Contexto histórico e cultural
Segundo Bruno Sankofá, advogado antidiscriminatório e fundador do Instituto Justiça Negra, os casos mostram que a população argentina não teme acusações de preconceito devido à sua formação nacional, que excluiu sistematicamente as pessoas negras. "Enquanto o Brasil construiu o mito da democracia racial, a Argentina consolidou uma narrativa de embranquecimento e europeização, frequentemente apagando populações negras e indígenas", afirmou.
Legislação argentina
A principal legislação argentina sobre o tema é a Lei nº 23.592, de 1988, que trata dos atos discriminatórios de forma geral, abrangendo raça, religião, nacionalidade, ideologia, sexo e outras características. A norma prevê a reparação dos danos e o aumento da pena de crimes comuns quando motivados por preconceito. Propagandas de superioridade racial e a incitação à perseguição ou ao ódio contra pessoas ou grupos são punidos com detenção de um a três anos.
Legislação brasileira
No Brasil, o racismo é considerado crime pela Constituição, que o classifica como inafiançável e imprescritível. A Lei nº 7.716/1989 tipifica diversas condutas discriminatórias relacionadas à raça, cor, etnia, religião e procedência nacional. Desde a Lei nº 14.532 de 2023, a injúria racial também passou a ser tratada como crime de racismo. As penas variam conforme a conduta, podendo chegar a cinco anos de prisão, além de multa.
Diferenças estruturais
Bruno Sankofá explica que, diferente da Argentina, o Brasil reconhece juridicamente o racismo como fenômeno estrutural e específico, ainda que de maneira insuficiente e tardia. "A Argentina preservou por mais tempo uma narrativa nacional de homogeneidade e de identidade predominantemente europeia, o que contribuiu para uma menor centralidade jurídica e institucional da questão racial", afirma. Enquanto a legislação brasileira descreve situações concretas, como impedir acesso a estabelecimento, emprego, cargo público, escola, transporte, hospedagem ou atendimento, a argentina trabalha com uma lei geral antidiscriminatória, agravantes penais e repressão à propaganda e incitação ao ódio.

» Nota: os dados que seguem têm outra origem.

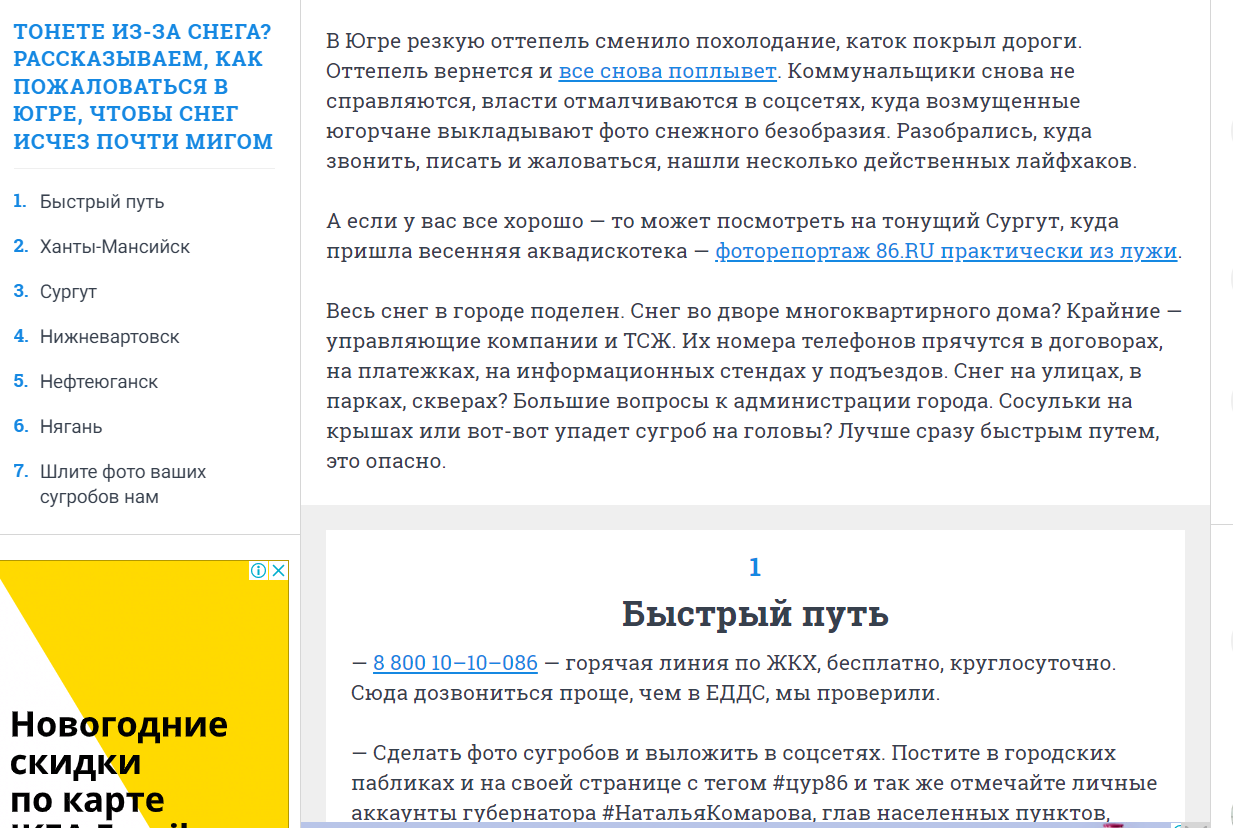Open фоторепортаж 86.RU практически из лужи link

click(x=946, y=252)
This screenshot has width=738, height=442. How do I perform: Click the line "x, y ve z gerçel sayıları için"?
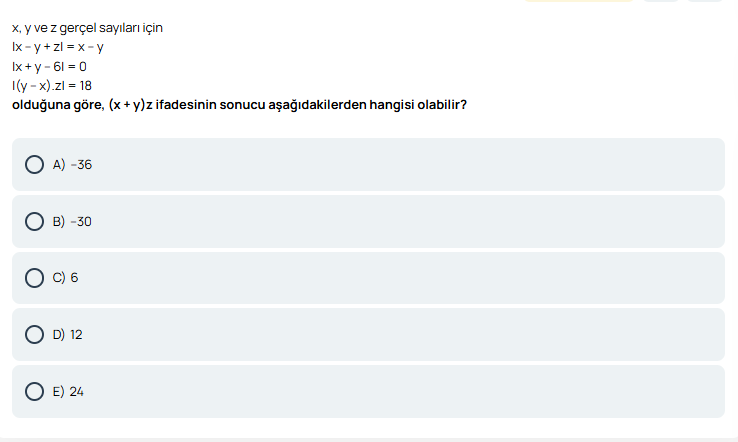coord(87,28)
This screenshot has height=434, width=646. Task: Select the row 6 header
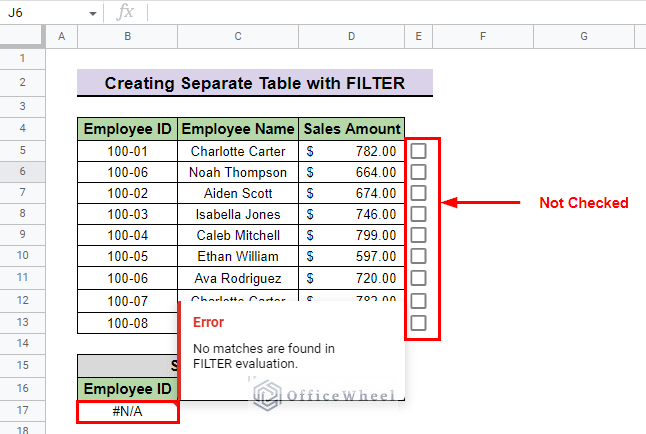click(22, 171)
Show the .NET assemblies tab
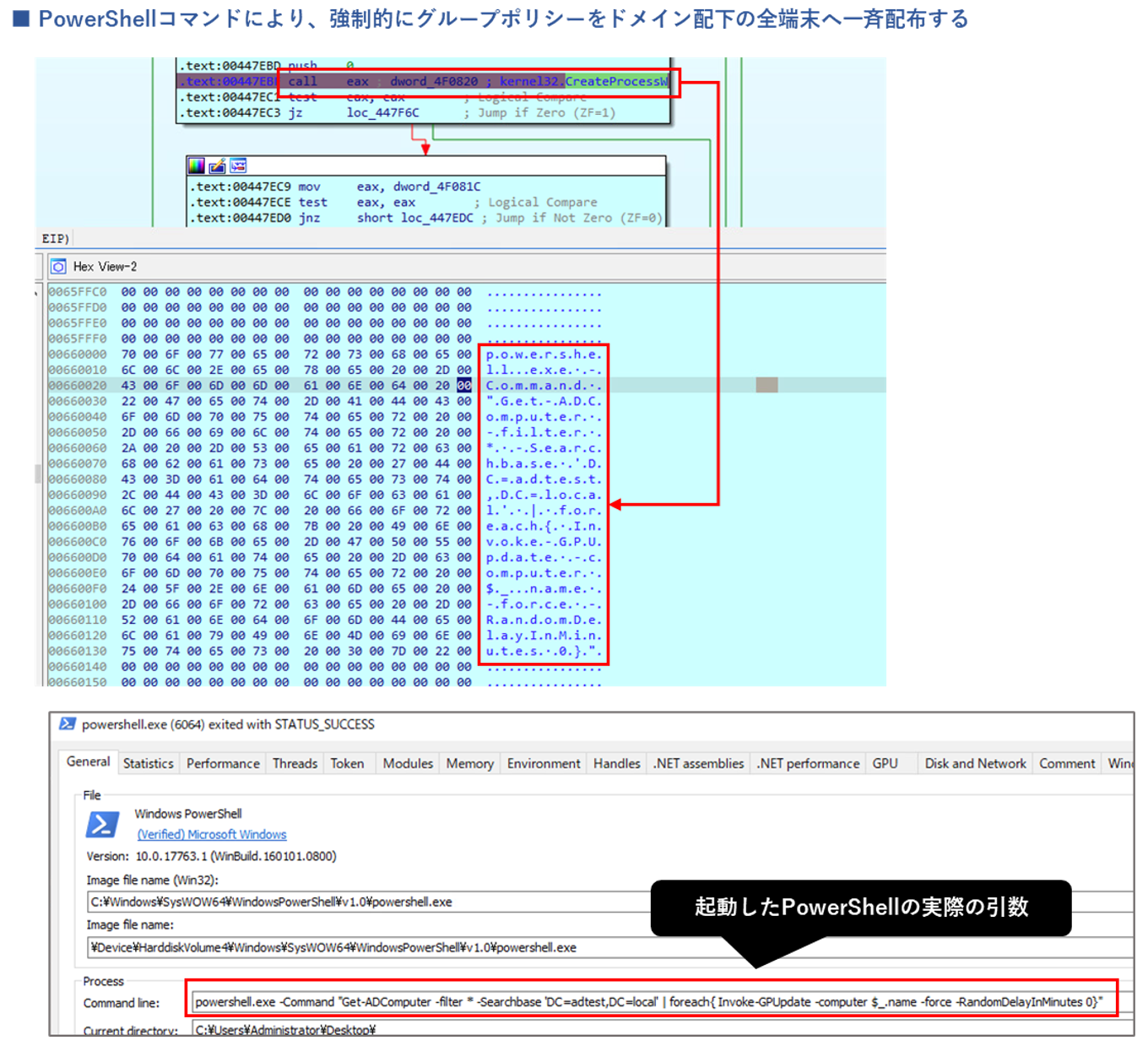The image size is (1148, 1046). tap(698, 763)
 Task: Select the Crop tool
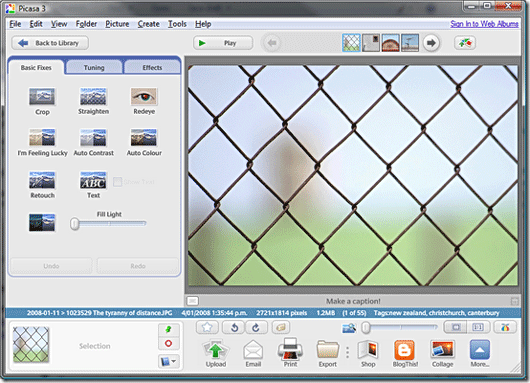point(42,101)
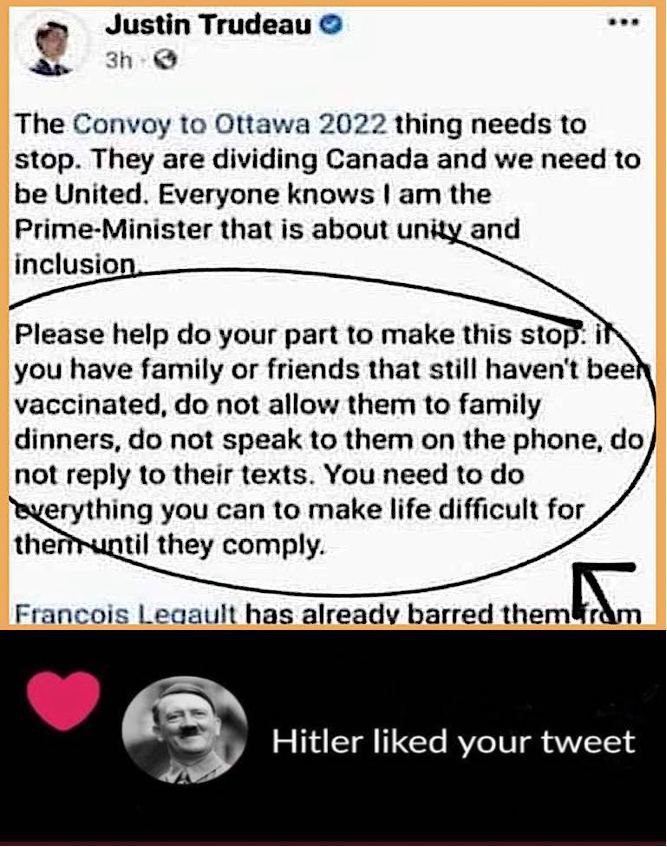Open the Convoy to Ottawa 2022 link

[230, 125]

Interpretação e efetividade
Outra diferença está na organização dos conceitos: a Argentina reúne diferentes formas de discriminação em uma categoria ampla, enquanto o Brasil estabelece distinções entre discriminação racial, injúria racial, racismo religioso, racismo recreativo e outras condutas. Além da Constituição e da Lei do Racismo, o Brasil conta com o Estatuto da Igualdade Racial, políticas de ações afirmativas e garantias processuais específicas. Desde 2023, vítimas de racismo têm direito ao acompanhamento de advogado ou defensor público durante os processos. No entanto, Sankofá ressalva: "Ainda assim, é importante não confundir amplitude normativa com efetividade. O Brasil pode ter um sistema jurídico mais extenso, mas continua enfrentando subnotificação, recusas em delegacias, desclassificação de condutas e dificuldade de reparação integral das vítimas".
Desafios comuns
Entre os fatores que explicam as diferenças estão a composição demográfica, o peso da escravidão na formação brasileira, a atuação histórica do movimento negro e a construção da identidade nacional em cada país. Enquanto o Brasil ampliou sua legislação antirracista nos últimos anos, a Argentina extinguiu, em 2024, o Instituto Nacional contra a Discriminação, a Xenofobia e o Racismo (INADI), transferindo suas funções ao Ministério da Justiça. Apesar das diferenças, o especialista ressalta que a aplicação das leis continua sendo um desafio comum: "Em ambos os países, a distância entre a lei e a experiência concreta das vítimas continua sendo o principal desafio".